───── Textauszug
# Mobiles Office und Gaming Notebook bis 1600€



## JoXTheXPo (6. Mai 2016)

*Mobiles Office und Gaming Notebook bis 1600€*

Hallo Community, ich fange im Herbst das Studieren an und werde deswegen auf ein Laptop angewiesen sein.

Natürlich sollte die ein odere andere Stunde fürs zocken drauf gehen dürfen, also sollte der Laptop bei Bedarf Grafikleistung haben.

Preislich habe ich mich bis 1600€ festgesetzt. 
Haben möchte ich am besten eine kleine SSD fürs BS und ein zwei Spiele und ein Datengrab.
Dann ein nicht glänzendes Display also matt mit FullHD.
Dann evtl. nen i7 um auch Spiele wie GTAV und Battlefield 4 zu befeuern zu können.

Spielen möchte ich auf dem Gerät: Battlefield 3/4/5(?); CS:GO; GTAV; The Crew und son bisschen anderes Gedöns was aber grafiktechnisch nicht so anspruchsvoll ist.
Bei der Bildschirmgröße bin ich ein bisschen am hadern, weil ich einerseits ein ordentliches Bild haben möchte, also beim zocken nicht vor meinen Smartphone sitzen will. Andererseits aber um die Portabilität fürchte.
Somit dachte ich an 15-17 Zoll? Meinungen was besser ist?

Zum Akku bin ich auch nicht ganz sicher...
Laufzeit bei "Gaming"-Notebooks ist ja immer so ne Sache. 
Drei Stunden im Idle sollte er schon mal durchhalten... aber jetzt keine 24h unter Volllast?!
──────────
───── Gezeigte Zeilen
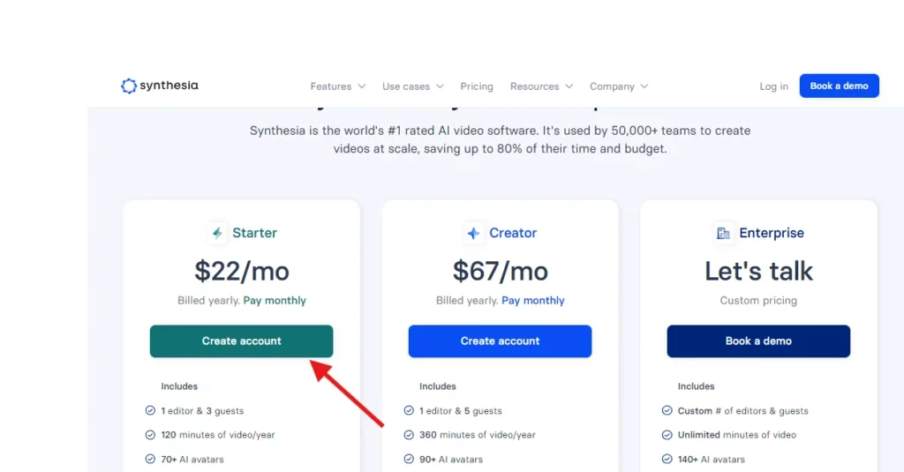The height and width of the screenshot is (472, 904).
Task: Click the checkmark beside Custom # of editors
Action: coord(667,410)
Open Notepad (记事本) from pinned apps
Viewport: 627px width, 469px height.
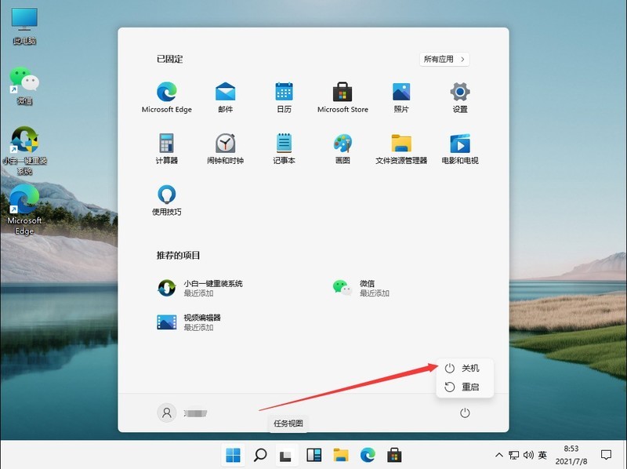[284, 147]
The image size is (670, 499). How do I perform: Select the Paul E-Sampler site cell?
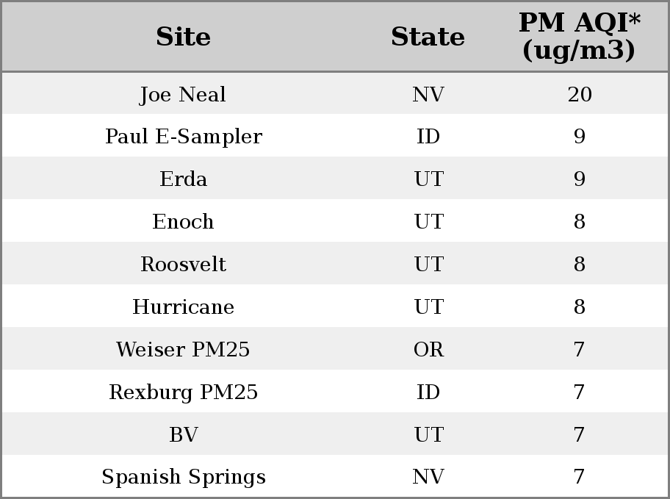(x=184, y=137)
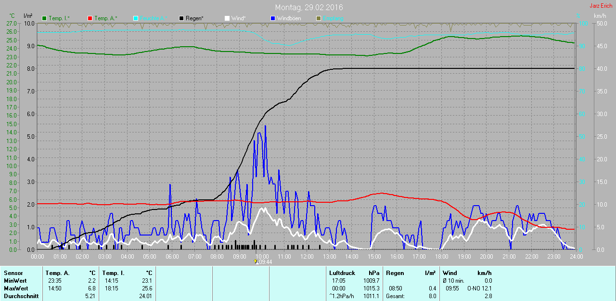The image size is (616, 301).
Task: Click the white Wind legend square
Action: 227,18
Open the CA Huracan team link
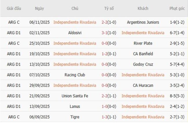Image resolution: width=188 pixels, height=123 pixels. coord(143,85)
──────────
───── Gezeigte Zeilen
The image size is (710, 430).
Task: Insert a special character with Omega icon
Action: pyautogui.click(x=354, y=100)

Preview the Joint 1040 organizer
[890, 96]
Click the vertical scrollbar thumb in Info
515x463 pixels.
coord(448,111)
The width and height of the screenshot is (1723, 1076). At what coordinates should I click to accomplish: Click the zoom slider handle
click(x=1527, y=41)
──────────
───── Gezeigte Zeilen
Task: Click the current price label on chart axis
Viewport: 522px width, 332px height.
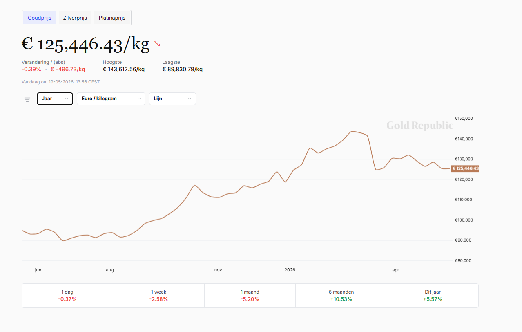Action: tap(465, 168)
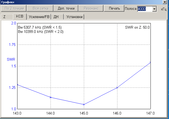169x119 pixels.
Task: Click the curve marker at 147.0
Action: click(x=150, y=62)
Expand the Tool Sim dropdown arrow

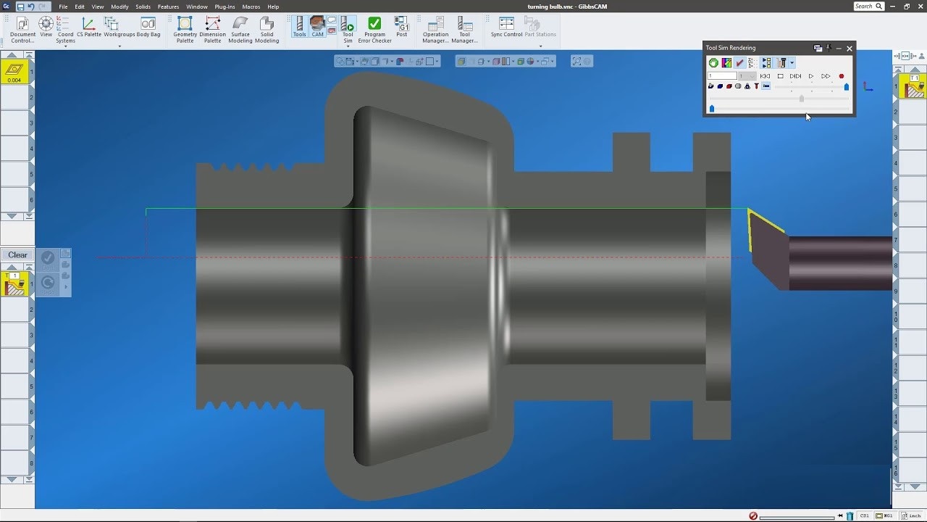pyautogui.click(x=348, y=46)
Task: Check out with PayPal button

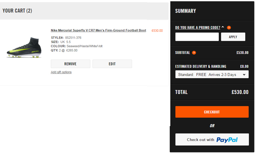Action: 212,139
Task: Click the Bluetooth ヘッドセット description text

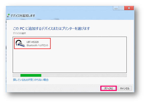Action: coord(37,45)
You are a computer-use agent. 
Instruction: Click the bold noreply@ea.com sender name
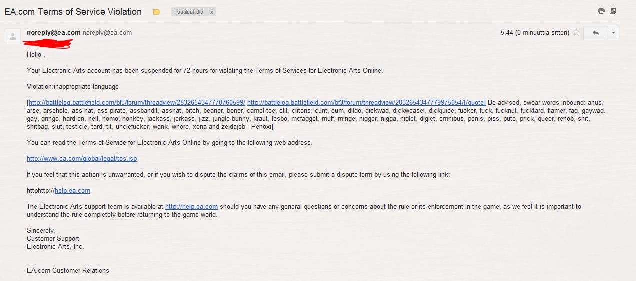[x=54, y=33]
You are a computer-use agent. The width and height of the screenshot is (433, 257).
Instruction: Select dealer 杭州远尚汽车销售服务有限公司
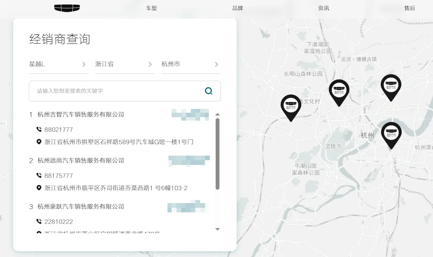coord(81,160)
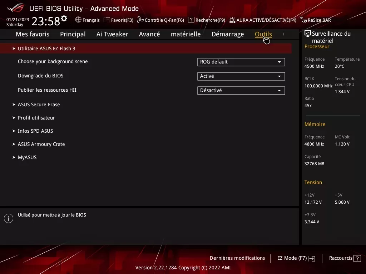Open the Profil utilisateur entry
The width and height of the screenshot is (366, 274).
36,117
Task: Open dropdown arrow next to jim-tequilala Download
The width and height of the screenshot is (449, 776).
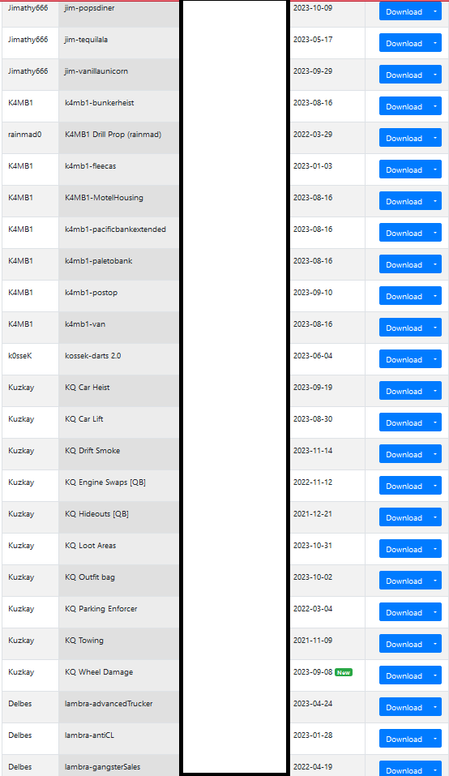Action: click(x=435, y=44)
──────────
### Gestellte Aufgabe 1
Beantworte anhand des Textauszugs über den Notebookkauf diese Fragen:
(a) Welche Preisobergrenze wird festgelegt?
(b) Welche Bildschirmgrößen werden in Betracht gezogen?
(c) Wie lange soll der Akku im Idle mindestens durchhalten?
### Gestellte Aufgabe 2
Kopiere aus den Zeilen oben alles zwischen der Zeile mit "Task: Check out with PayPal button" und der Zeile mit "Action: click(x=435, y=44)", beide eingeschlossen, ohne jede Änderung. Lass die Bilder dabei weg.
Die Zeilen stehen in keinem Zusammenhang mit dem Textauszug.

### Richtige Antwort 1
(a) 1600€
(b) 15 bis 17 Zoll
(c) Drei Stunden

### Richtige Antwort 2
Task: Check out with PayPal button

Action: 212,139
Task: Click the Bluetooth ヘッドセット description text

Action: coord(37,45)
You are a computer-use agent. 
Instruction: Click the bold noreply@ea.com sender name
[x=54, y=33]
You are a computer-use agent. The width and height of the screenshot is (433, 257).
Instruction: Select dealer 杭州远尚汽车销售服务有限公司
coord(81,160)
Open the Profil utilisateur entry
The width and height of the screenshot is (366, 274).
36,117
Task: Open dropdown arrow next to jim-tequilala Download
The width and height of the screenshot is (449, 776).
Action: click(x=435, y=44)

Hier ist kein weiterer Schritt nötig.